2/2/15 – NEWS – La tradizione culinaria italiana e il pesce: una relazione senza tempo. I prodotti ittici sono sempre stati parte integrante della dieta degli abitanti del Bel paese, che sono soliti utilizzare il pescato nella preparazione di ricette tra cui zuppe, sughi, grigliate, ripieni, stufati.
Data la versatilità che lo contraddistingue, il pesce è largamente impiegato nella realizzazione di molti piatti, e contenendo tutti gli elementi di base (proteine, glucidi, lipidi, vitamine, sali minerali) è alimento apprezzato e cardine nelle cucine locali della penisola.
Uno dei principali fattori che permettono un ampio consumo del prodotto ittico è la sua conservazione, tramite la quale si può consumare il pesce in un lasso di tempo maggiore rispetto al consueto. Affumicamento, salagione, congelamento e conservazione in scatola sono tra i metodi più diffusi. In quest’ottica, secondo l’Ismea, ovvero, Istituto di servizi per il mercato agricolo alimentare, sembra che il pesce fresco venga consumato sempre meno (-5% nei volumi e -20% in termini monetari), configurandosi sempre più come lusso occasionale. Colpevole la crisi del settore e il vantaggio dei conservati, le stime del fresco peggiorano negli anni. A fronte di aumenti nel consumo e nelle vendite di salmone affumicato e di tonno in scatola, si registrano diminuzioni nella diffusione sul mercato di alici, calamari, polpi, naselli e merluzzi. Le trote resistono con una crescita del 2,7% per quantità consumate e 16% per valore.
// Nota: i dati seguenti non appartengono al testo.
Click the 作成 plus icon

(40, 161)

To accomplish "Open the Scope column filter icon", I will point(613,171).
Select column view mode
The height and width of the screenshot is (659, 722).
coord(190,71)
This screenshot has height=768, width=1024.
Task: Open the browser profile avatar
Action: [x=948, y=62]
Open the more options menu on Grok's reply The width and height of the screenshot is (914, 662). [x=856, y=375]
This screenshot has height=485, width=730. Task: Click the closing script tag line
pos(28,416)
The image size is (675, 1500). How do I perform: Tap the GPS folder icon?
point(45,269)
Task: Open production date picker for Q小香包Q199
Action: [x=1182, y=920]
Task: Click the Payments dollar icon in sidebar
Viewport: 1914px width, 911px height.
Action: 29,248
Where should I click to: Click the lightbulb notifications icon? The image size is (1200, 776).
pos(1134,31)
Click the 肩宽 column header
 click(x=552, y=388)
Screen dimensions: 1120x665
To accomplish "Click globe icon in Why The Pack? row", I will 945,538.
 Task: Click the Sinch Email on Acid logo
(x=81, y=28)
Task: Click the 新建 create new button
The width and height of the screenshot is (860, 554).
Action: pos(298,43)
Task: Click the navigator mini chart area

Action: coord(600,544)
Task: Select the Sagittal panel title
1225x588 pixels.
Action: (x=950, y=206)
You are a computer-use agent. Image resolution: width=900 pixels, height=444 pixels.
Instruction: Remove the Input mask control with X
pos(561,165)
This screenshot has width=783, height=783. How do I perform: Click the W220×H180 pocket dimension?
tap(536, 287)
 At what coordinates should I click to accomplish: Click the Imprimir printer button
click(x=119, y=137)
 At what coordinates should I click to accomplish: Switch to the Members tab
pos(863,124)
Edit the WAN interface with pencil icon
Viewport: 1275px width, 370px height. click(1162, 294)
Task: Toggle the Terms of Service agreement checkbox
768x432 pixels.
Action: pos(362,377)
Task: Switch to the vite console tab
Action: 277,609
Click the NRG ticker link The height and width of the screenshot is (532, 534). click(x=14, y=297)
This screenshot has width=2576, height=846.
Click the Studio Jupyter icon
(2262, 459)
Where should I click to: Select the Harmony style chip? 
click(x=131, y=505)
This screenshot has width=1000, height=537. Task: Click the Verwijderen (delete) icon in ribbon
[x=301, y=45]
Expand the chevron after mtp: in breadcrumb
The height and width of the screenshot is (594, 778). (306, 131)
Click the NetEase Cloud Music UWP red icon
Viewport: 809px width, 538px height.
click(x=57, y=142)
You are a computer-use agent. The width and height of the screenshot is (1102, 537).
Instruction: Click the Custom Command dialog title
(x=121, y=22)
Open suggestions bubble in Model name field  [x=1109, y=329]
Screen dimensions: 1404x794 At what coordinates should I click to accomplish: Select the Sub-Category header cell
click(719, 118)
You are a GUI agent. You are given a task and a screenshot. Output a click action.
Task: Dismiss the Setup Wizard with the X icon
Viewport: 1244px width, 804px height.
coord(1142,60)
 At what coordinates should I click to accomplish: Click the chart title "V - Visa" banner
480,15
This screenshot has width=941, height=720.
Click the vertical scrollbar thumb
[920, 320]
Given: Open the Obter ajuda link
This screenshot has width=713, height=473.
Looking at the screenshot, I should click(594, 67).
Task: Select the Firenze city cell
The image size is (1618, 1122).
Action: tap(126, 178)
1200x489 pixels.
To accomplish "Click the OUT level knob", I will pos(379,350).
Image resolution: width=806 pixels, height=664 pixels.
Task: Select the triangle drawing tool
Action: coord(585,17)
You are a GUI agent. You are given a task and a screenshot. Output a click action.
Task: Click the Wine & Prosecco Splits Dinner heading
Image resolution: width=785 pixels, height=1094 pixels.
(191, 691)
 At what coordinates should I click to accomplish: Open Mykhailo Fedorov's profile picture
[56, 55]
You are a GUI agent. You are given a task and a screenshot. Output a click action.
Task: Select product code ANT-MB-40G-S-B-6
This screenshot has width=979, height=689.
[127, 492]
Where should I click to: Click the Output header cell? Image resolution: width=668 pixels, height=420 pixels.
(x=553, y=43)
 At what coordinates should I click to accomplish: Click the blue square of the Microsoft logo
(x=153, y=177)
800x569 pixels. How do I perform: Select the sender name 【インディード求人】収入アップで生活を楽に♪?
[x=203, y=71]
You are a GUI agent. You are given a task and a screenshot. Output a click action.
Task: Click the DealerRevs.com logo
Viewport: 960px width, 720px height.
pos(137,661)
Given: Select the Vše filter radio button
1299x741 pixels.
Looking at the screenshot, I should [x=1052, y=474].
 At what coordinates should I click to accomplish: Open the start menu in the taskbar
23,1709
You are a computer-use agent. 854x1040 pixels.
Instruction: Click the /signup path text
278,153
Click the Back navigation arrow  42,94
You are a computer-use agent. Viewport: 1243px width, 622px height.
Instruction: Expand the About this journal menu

In tale contesto si insinua anche un’altra importante questione: la superiorità, nel nostro Paese, delle importazioni ittiche sulle esportazioni. L’Italia dipende strettamente dall’estero, da Paesi quali la Spagna o la Slovenia per il fresco e da Pesi iberici e asiatici per il congelato. I dati sono esplicativi: circa tre quarti del fabbisogno nazionale è soddisfatto dall’estero, bloccando l’economia del settore che da solo non riesce ad essere competitivo.